Last year, the Parker-Gray BAR did the right thing by voting 5-0 to deny the Alexandria Redevelopment and Housing Authority’s request to demolish Ramsey Homes. But not only did ARHA appeal to city council, the agency provided an entirely different justification than it had presented to the BAR.

Instead of making ARHA wait a year to present the new justification to the Parker-Gray BAR or removing that half-block site from the Parker-Gray Historic District, city council approved demolishing Ramsey Homes without affording the BAR an opportunity to consider ARHA’s new justification. ARHA’s new justification implied that under the Parker-Gray BAR’s recent reforms, any post-1932 structure like Ramsey Homes was less historically significant than pre-1932 structures and therefore could be torn down, despite the property’s wartime significance.

Many blocks in the Parker-Gray neighborhood contain only post-1932 structures, so city council implied, by accepting ARHA’s new justification, that much of the neighborhood was a historic district in name only. The next person who wants to tear down a 1940s structure in the Parker-Gray neighborhood will have city council’s ill-conceived precedent upon which to rely, unless the BAR moves quickly to beef up protections for post-1932 buildings, without reverting to the overly burdensome former restrictions.

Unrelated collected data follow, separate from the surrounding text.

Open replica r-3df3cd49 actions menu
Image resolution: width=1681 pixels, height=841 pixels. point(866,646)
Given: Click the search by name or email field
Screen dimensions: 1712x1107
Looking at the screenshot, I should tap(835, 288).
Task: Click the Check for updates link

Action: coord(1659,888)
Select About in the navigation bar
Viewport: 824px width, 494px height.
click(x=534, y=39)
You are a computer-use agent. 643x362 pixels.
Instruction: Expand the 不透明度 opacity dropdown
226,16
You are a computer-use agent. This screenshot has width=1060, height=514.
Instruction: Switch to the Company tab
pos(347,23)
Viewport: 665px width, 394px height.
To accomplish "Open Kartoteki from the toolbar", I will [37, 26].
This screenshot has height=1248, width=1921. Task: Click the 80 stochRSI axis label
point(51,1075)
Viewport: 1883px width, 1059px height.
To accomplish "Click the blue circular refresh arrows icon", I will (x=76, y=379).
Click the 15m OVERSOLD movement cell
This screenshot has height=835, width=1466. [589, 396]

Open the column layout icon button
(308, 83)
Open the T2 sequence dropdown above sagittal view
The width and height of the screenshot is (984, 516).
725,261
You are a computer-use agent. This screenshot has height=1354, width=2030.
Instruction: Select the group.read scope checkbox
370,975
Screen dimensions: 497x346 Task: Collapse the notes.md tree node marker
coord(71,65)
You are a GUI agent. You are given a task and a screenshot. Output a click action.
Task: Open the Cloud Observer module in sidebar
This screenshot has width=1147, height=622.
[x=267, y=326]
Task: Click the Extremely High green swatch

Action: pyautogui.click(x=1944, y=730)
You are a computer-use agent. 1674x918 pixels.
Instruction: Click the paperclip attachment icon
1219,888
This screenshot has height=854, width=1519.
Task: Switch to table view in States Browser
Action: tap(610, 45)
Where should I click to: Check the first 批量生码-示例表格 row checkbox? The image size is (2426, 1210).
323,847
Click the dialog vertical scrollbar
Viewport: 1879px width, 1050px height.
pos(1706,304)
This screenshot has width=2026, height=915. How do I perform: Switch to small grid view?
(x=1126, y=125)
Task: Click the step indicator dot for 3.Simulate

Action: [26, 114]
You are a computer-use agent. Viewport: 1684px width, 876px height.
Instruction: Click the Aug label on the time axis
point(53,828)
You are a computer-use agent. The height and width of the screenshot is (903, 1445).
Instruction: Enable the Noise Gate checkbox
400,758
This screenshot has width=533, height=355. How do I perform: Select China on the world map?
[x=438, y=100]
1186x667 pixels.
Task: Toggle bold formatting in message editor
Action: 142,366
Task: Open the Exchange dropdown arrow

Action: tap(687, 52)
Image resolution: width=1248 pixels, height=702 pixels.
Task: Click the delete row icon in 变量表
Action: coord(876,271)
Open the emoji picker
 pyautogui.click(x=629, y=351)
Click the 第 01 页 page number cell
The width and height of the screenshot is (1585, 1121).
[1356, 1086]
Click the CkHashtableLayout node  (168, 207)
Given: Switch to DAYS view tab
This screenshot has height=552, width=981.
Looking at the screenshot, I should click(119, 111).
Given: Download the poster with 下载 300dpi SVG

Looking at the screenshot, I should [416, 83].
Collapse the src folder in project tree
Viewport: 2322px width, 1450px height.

City council could then adopt them, rendering the precedent of the Ramsey Homes decision moot.

Absent a lawsuit, which Silberberg’s last-minute compromise may have averted, there are only two ways to save Ramsey Homes: a letter-writing campaign to state and federal authorities who will need to sign off on the disposition of these properties, or physically relocating one or more of the structures elsewhere.

Ramsey Homes are structurally sound and could be relocated, were there the will to provide the necessary funding. Once relocated, they could be entered into the private housing stock as workforce housing in exchange for the city or some private charity bearing the cost of their relocation.